Food Politics

by Marion Nestle
Nov 18 2015

Food Policy Action releases 2015 Congressional scorecard

I went yesterday to the press conference for the release of the Food Policy Action 2015 Scorecard.










This was outdoors at Campos Community Garden in Manhattan’s East Village, attended by classes of schoolkids.  The speakers:

Food Policy Action aims to improve national discussions of food policy issues by informing the public about how elected officials vote on these issues.  Hence: the Scorecard.

As I discussed last year, points are awarded for votes on bills introduced or co-sponsored that deal with:

  • Domestic and international hunger
  • Food safety
  • Food access
  • Farm subsidies
  • Animal welfare
  • Food and farm labor
  • Nutrition
  • Food additives
  • Food transparency
  • Local and regional food production
  • The environmental effects of food production

In the Senate, for example, there were just 5 bills to be voted on an 10 that were co-sponsored (but not voted on).  In the House, there were votes on 10 bills and 12 that were co-sponsored (no vote).  This leaves lots of room for improvement, even among the best.

The speakers explained to the kids that the Scorecard gave grades to members of Congress, just like they get, and took them through a discussion of thumbs up and thumbs down appraisals of legislators’ votes on key food issues.  Congress is doing a little better this year than last, they said, but still has a long way to go.

Those of us in New York are lucky.  Both of our Senators, Kirsten Gillbrand and Charles Schumer scored 100.

Here are my reports on the Scorecards from 2013 and 2014.  The Scorecard is a great first step in holding legislators accountable.

Nov 17 2015

Cheerios for Protein?

I laughed when I first saw the Cheerios box advertising Protein.  Protein is hardly an issue in U.S. diets—most Americans consume twice what they need—so this is clearly a marketing ploy.

Center for Science in the Public Interest (CSPI), however, was less amused.  Its scientists did the math and compared the protein to the amount in regular Cheerios.  They also looked at serving sizes.

  • Cheerios Protein: Protein 7 grams, Serving Size 55 grams
  • Cheerios regular: Protein 3 grams, Serving Size 28 grams

Hmm.  Not much difference, is there?

CSPI filed a formal complaint.

Stored entries:
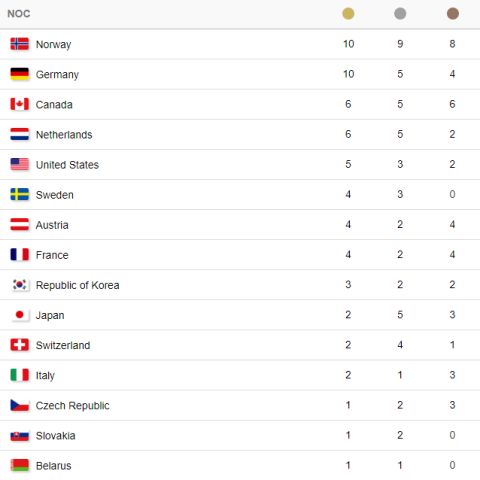This screenshot has height=480, width=480.
Task: Open the Germany country link
Action: click(57, 75)
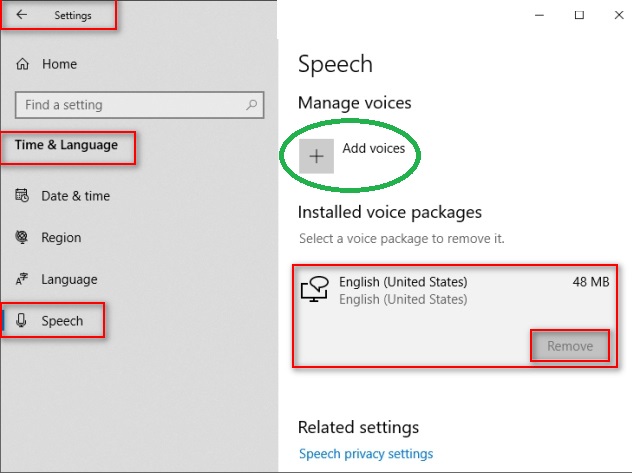Screen dimensions: 640x473
Task: Click the plus icon for Add voices
Action: pyautogui.click(x=316, y=156)
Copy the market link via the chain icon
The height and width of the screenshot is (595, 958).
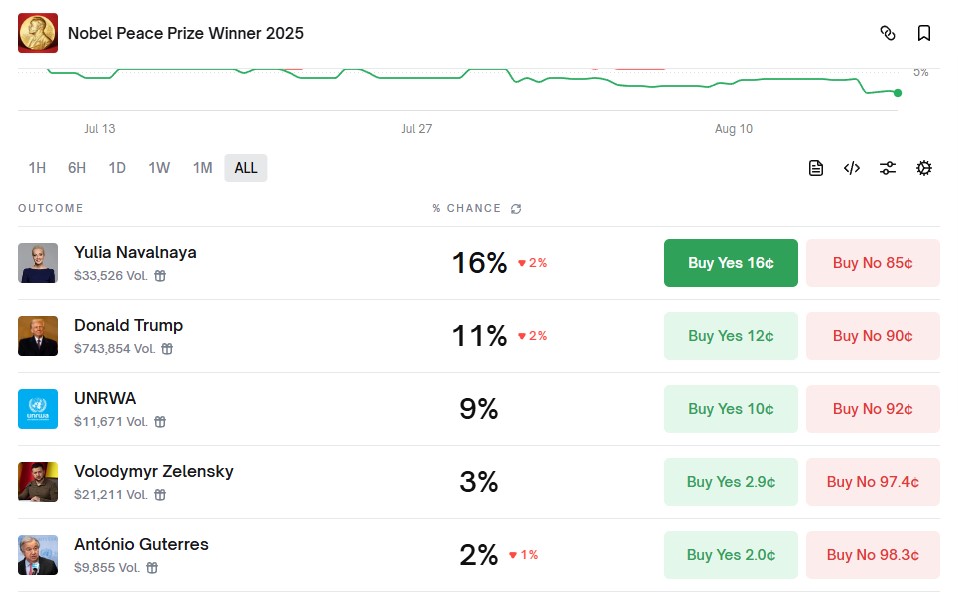click(x=888, y=33)
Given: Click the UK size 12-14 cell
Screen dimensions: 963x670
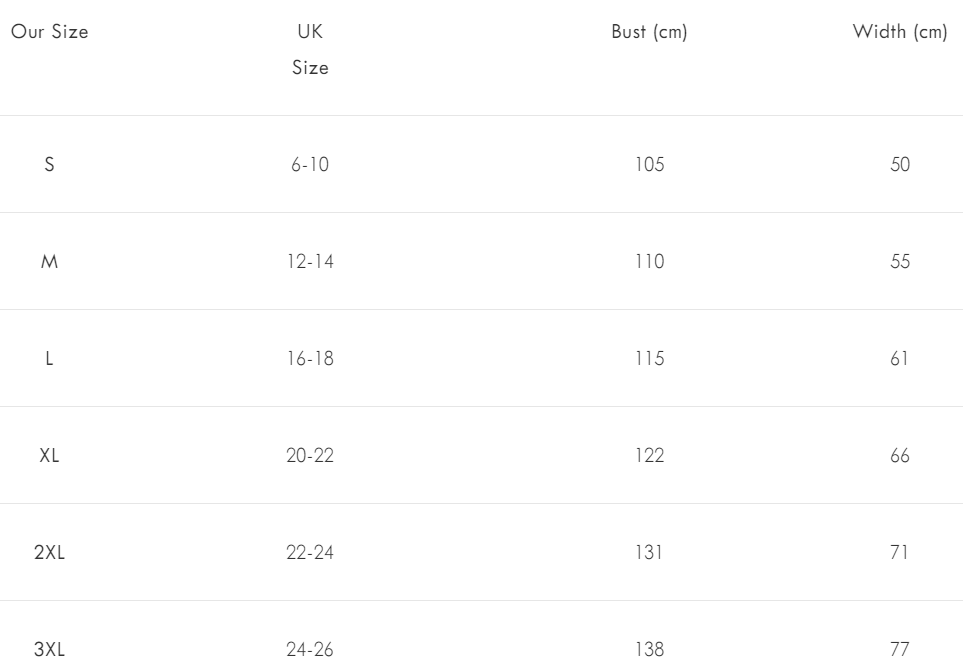Looking at the screenshot, I should pyautogui.click(x=310, y=262).
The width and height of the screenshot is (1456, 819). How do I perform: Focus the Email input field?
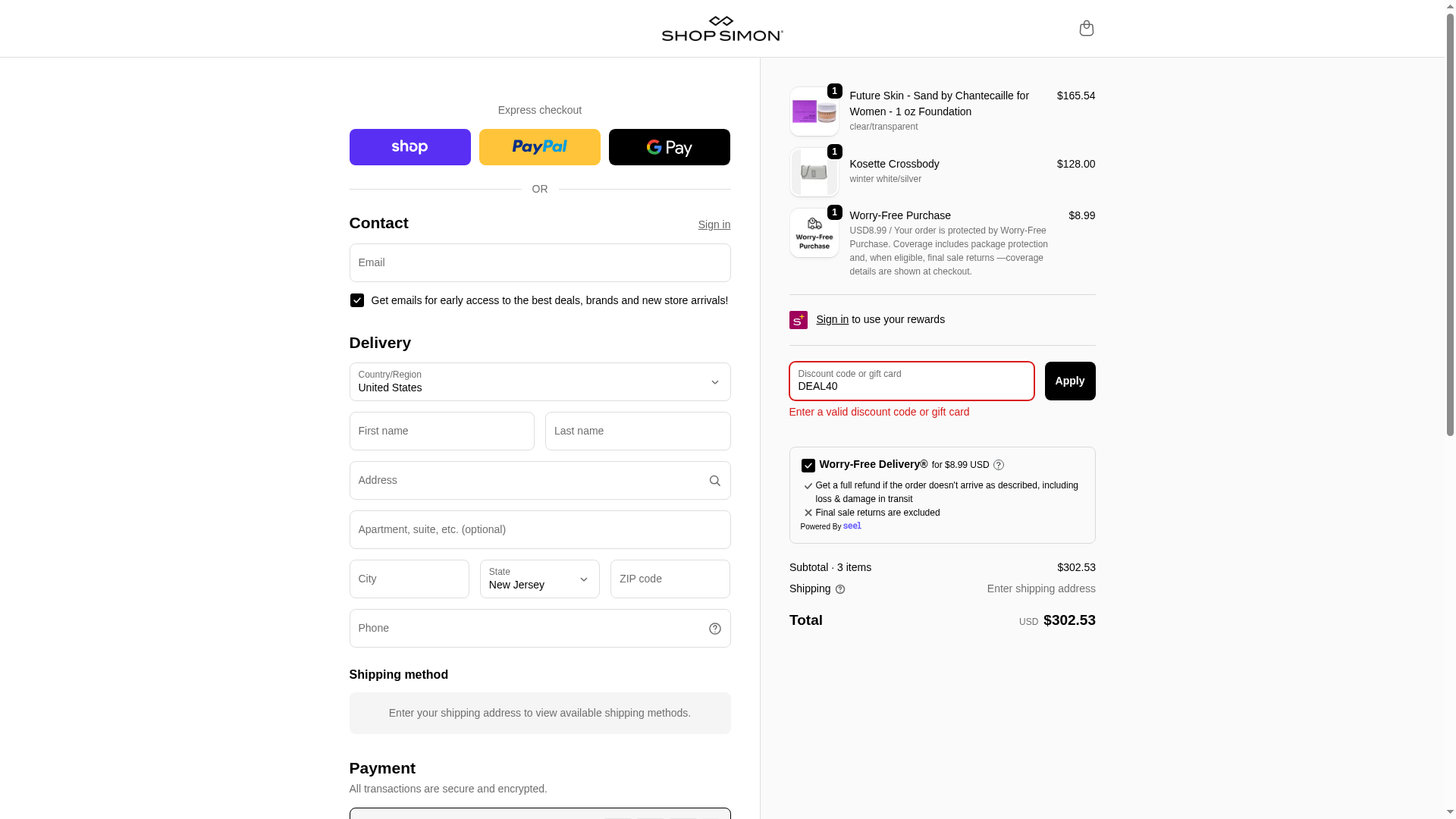(540, 263)
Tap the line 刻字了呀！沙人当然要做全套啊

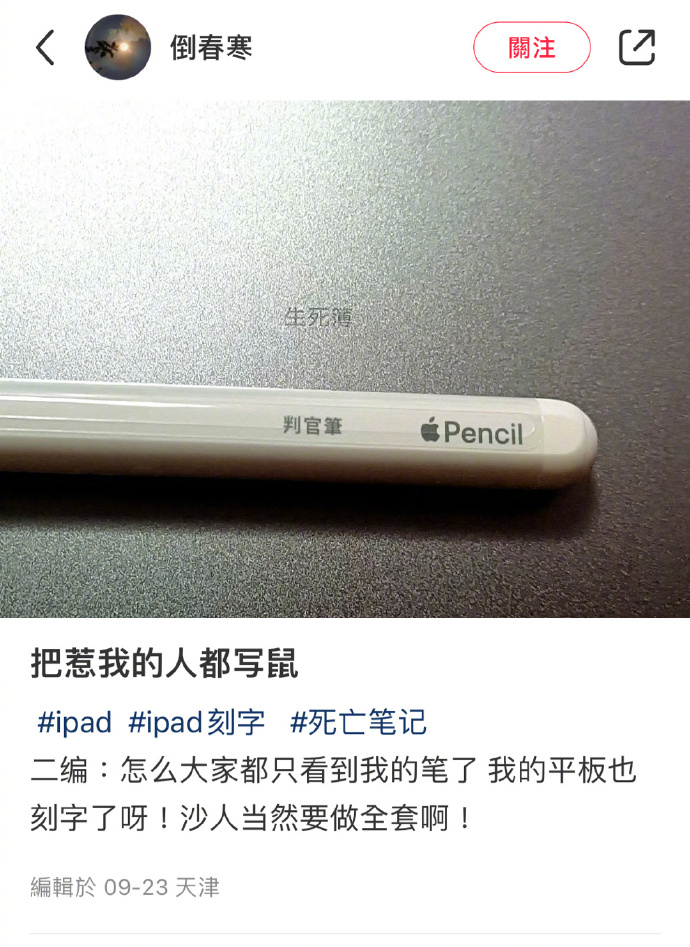[250, 819]
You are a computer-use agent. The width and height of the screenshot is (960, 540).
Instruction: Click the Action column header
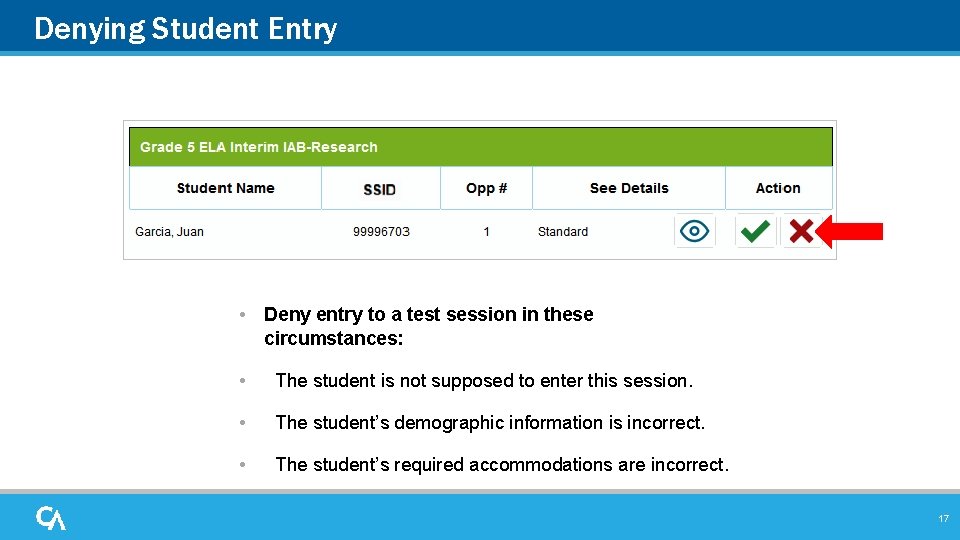point(778,188)
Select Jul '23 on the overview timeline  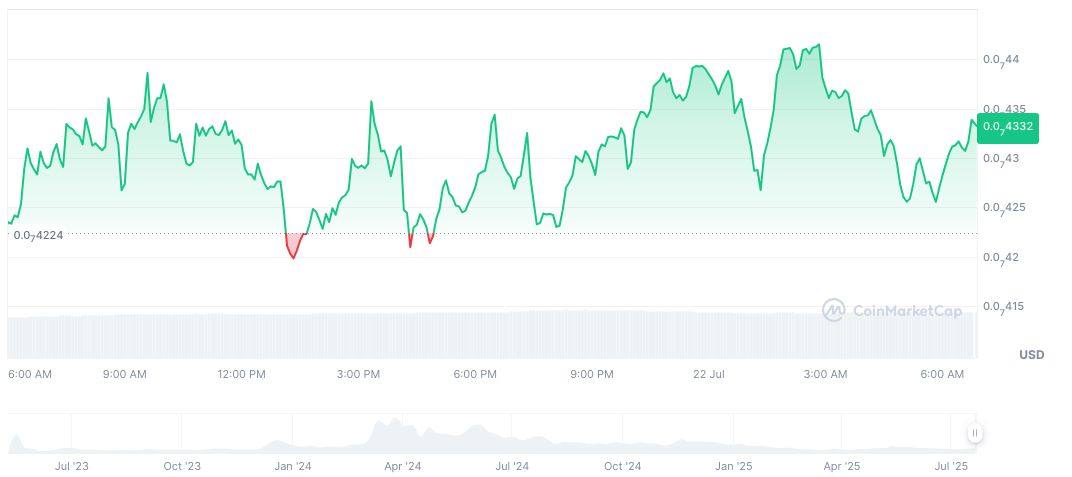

=== Tasks to complete ===
A. According to the Food Politics posts, why did the author laugh on first seeing the Cheerios box advertising Protein? Answer in one to three sentences.
B. Substitute "news conference" for "press conference" in the Food Politics passage starting at "I went yesterday" and ending at "issues.  Hence: the Scorecard.", and write out the revised passage.
C. Pick up the Food Politics blog posts after their final sentence and write what comes next.
Nothing in the lines of the stored entries matters here.

=== Task answers ===
A. Protein is hardly an issue in U.S. diets, since most Americans consume twice what they need. So the author saw the Protein claim as clearly a marketing ploy.

B.
I went yesterday to the news conference for the release of the Food Policy Action 2015 Scorecard.










This was outdoors at Campos Community Garden in Manhattan’s East Village, attended by classes of schoolkids.  The speakers:

Food Policy Action aims to improve national discussions of food policy issues by informing the public about how elected officials vote on these issues.  Hence: the Scorecard.

C.
General Mills falsely and misleadingly markets Cheerios Protein to children and adults as a high protein, healthful alternative to Cheerios. In fact, Cheerios Protein has only a smidgen more protein per serving than Cheerios, or 4 grams, which is only 5% of the average American daily protein intake. Most of that 4 grams is attributable to differences in serving sizes: Cheerios Protein has a bigger, 55 gram serving size, whereas Cheerios uses a 27 gram serving size. Two hundred calories’ worth of Cheerios Protein has a mere 7/10th of a gram more of protein than 200 calories’ worth of Cheerios.

Even worse, they looked at sugars.

  • Cheerios Protein: 17 grams sugars
  • Cheerios regular: 1 gram

As CSPI puts it:

Rather than protein, the principal ingredient that distinguishes Cheerios Protein from Cheerios is sugar. Cheerios Protein has 17 times as much sugar per serving, as Cheerios, which General Mills does not prominently disclose. 8. General Mills charges a price premium for Cheerios Protein.


Buzzfeed has a good discussion of this.

Caveat emptor (I seem to be saying this a lot lately).

Nov 16 2015

FDA is taking comments on “natural”

I’m always indebted to Food-Navigator-USA for spot-on commentary on current food politics.  Here, for example, is Elaine Watson on the FDA’s amazing decision to take comments on the meaning of “natural” on food labels.

Having studiously avoided this food labeling minefield for years, the Food and Drug Administration (FDA) has surprised many in the trade by seeking comments on the definition of a word that has launched a thousand class action lawsuits (well almost): ‘natural’.

Her piece is worth reading for its excellent reporting and interviews with industry stakeholders.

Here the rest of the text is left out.